Large scale language model

Caution! This tutorial is out of date. We recommend using KenLM as it is free software unlike SRILM. It is also faster.

Building a large scale language model for domain-specific transcription

Language model describes the probabilities of the sequences of words in the text and is required for speech recognition. Generic models are very large (several gigabytes and thus impractical). Most recognition systems have models tuned to the specific domain. For example, medical language model describes medical dictation. If you are looking for your domain you most likely will have to build the language model for that domain yourself. You can mix that specific domain with generic domain to get some fallback, but specific domain is still needed. Generic language models are created from large texts.

The language modeling toolkit is, it contains most tools for language modeling. In modern systems there is a lot of success with neural-network based RNNLM language models. Those are supported in rnnlm toolkit.

Data collection

The first step of language model building is a collection of the data. The amount of data you need depends on the domain and vocabulary. Usually for a good model you need a significant amount of texts - at least 100mb. You can get this text by transcribing existing recordings, collecting data from the web, generating it artificially with scripts. The most valuable data is a real-life data anyway.

Text cleanup

Once data is collected it must be cleaned - punctuation removed, sentences split on lines, numbers expanded to text representation. This can be done with scripting language

Train/test separation

In machine learning it is practical to control the quality of the model you build. For that you need to separate test set from training set and use test set for evaluation. The practical split is 1 to 10.

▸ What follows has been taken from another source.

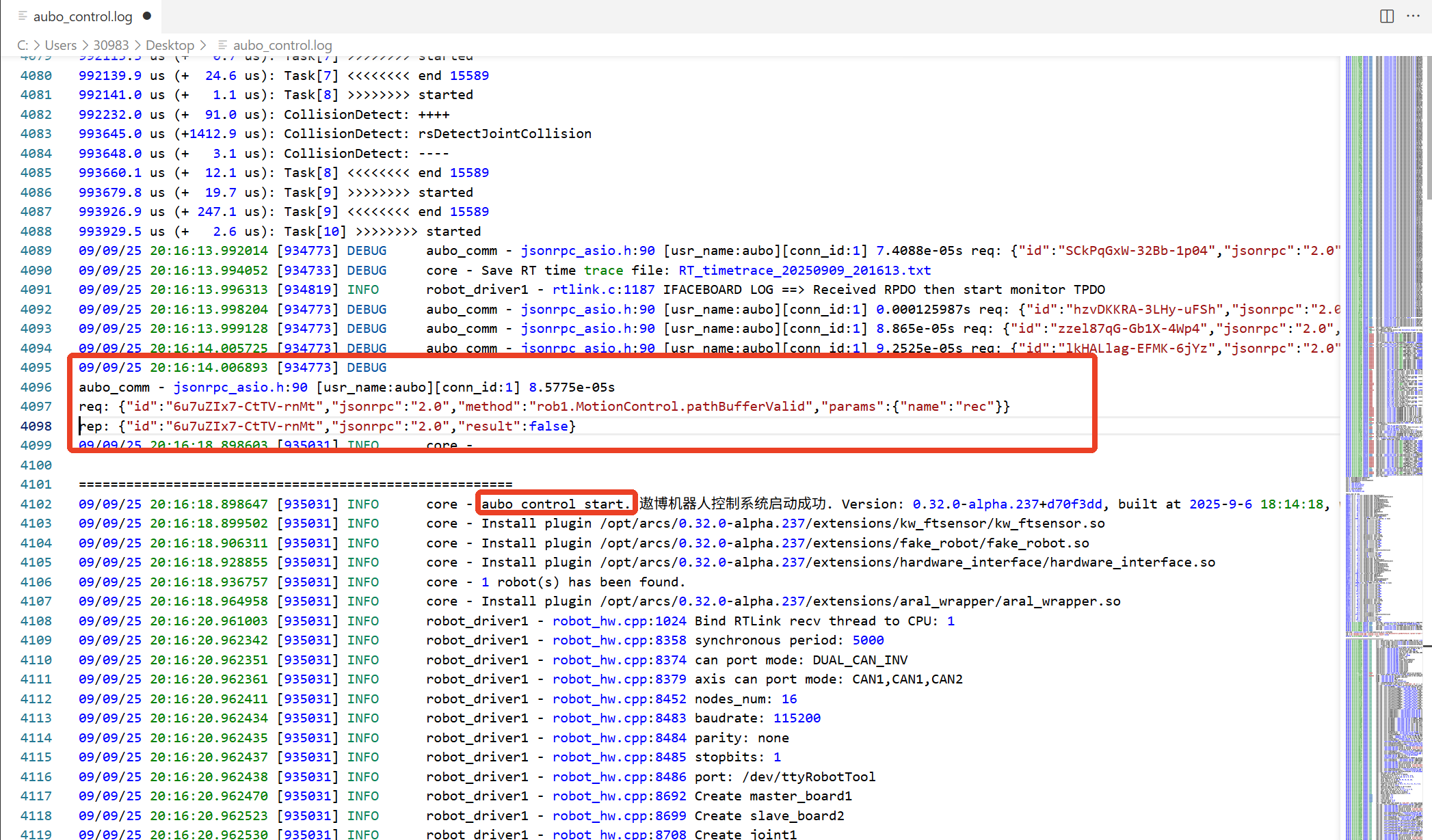
Task: Click the file icon in the breadcrumb path
Action: 222,45
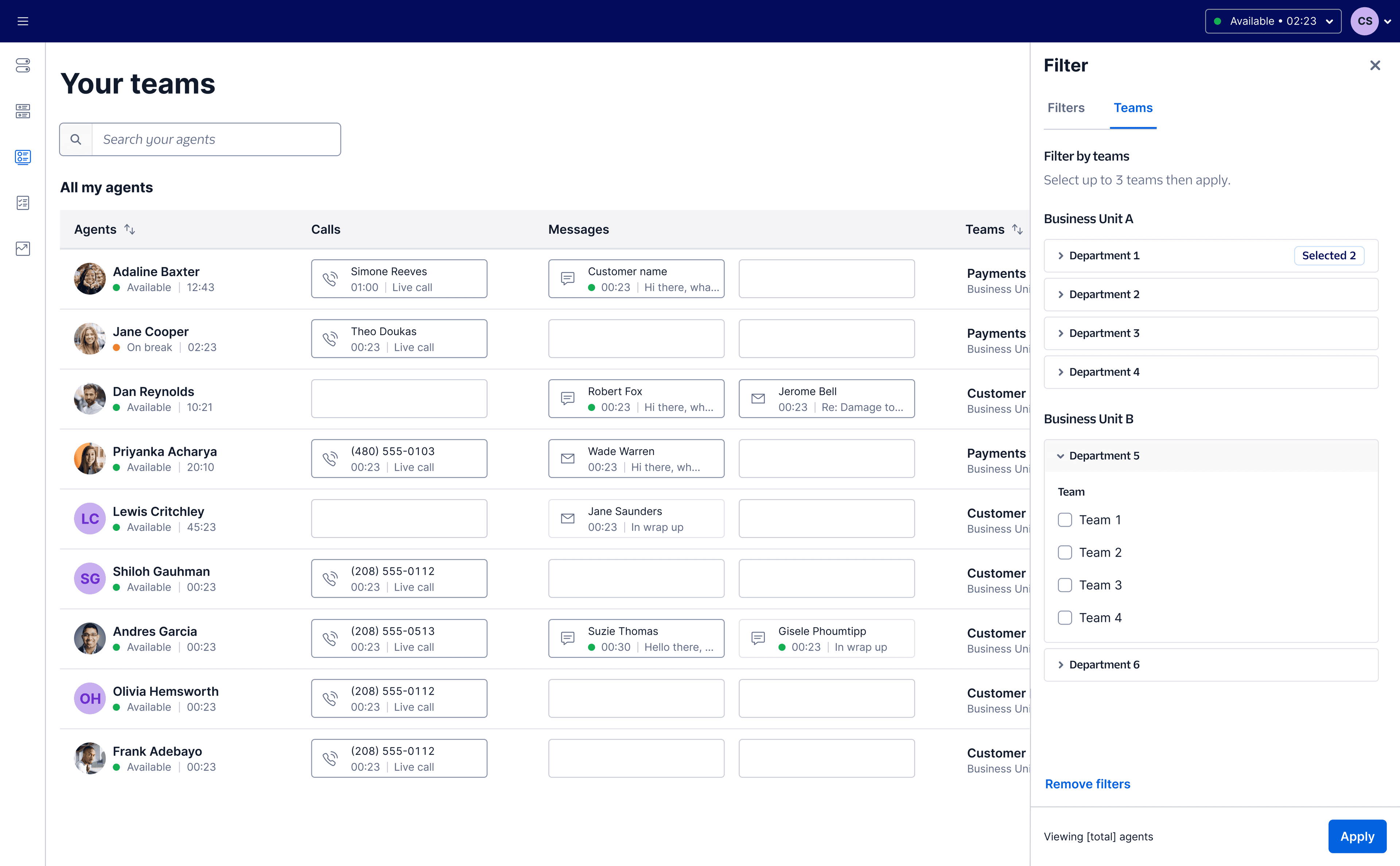The image size is (1400, 866).
Task: Click the toggles icon in left sidebar
Action: point(23,65)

The metric to use for evaluation is called perplexity. It controls the quality of the language model. The smaller perplexity is, the smaller is WER. You can calculate perplexity with SRILM:

   ngram -lm your.lm -ppl test.txt

Most other toolkits can also calculate perplexity.

Another parameter is OOV rate. SRILM also prints that with -ppl option. The OOV rate should not be large, the WER because of OOV is usually double the OOV rate. For example if you have 3% OOV rate you add extra 6% to WER. So you need to try to minimize OOV rate by extending your training set.

Initial model estimation

Language model can be estimated with different parameters. The parameters depend on a task and require some understanding for underlying algorithms. For example, for book-like texts you need to use Knesser-Ney discounting. For command-like texts you should use Witten-Bell discounting or Absolute discounting. You can try different methods and see which gives better perplexity on a test set.

The command is

 ngram-count -kndiscount -text text.txt -lm text.lm

Language model interpolation with generic model

To improve language model coverage you can mix LM with generic LM created from WEB texts. There are few of them:

CMUSphinx generic model

Language model from Cantab Research trained on gigaword corpus

To perform the mix you need to estimate mixture parameters. For that you can evaluate model on test set:

 ngram -lm your.lm -ppl test.txt -debug 2 > your.ppl
 ngram -lm generic.lm -ppl test.txt -debug 2 > generic.ppl
 compute-best-mix your.ppl generic.ppl
 ngram -lm your.lm -mix-lm generic.lm -lambda `<factor from above>`  -write-lm mixed.lm

The mixed LM usually has slightly better perplexity than specific LM.

Language model pruning

Most language models are large and it is impractical to use them in decoder. For example, you can not pack 1Gb LM into WFST decoder. For that reason you can prune them to reduce their size:

 ngram -lm mixed.lm -prune 1e-8 -write-lm mixed_pruned.lm

You can try different factors to get right model size. Usually model must be within 30mb. You perform decoding with pruned model instead of full model.

To compensate reduction of accuracy due to pruning you still can use original model in lattice rescoring mode to get the best accuracy. Most decoders can dump lattices and lattices can be rescoring with very large models.

You can also use RNNLM in rescoring model to rescore n-best lists to get the best accuracy.

Dictionary extension

You might need to extend the dictionary with the words from the language model because they might be missing. You can use G2P tool like phonetisaurus for that, however, remember that such tools are usually inaccurate. For that reason it is recommended to manually review G2P output and correct it if needed.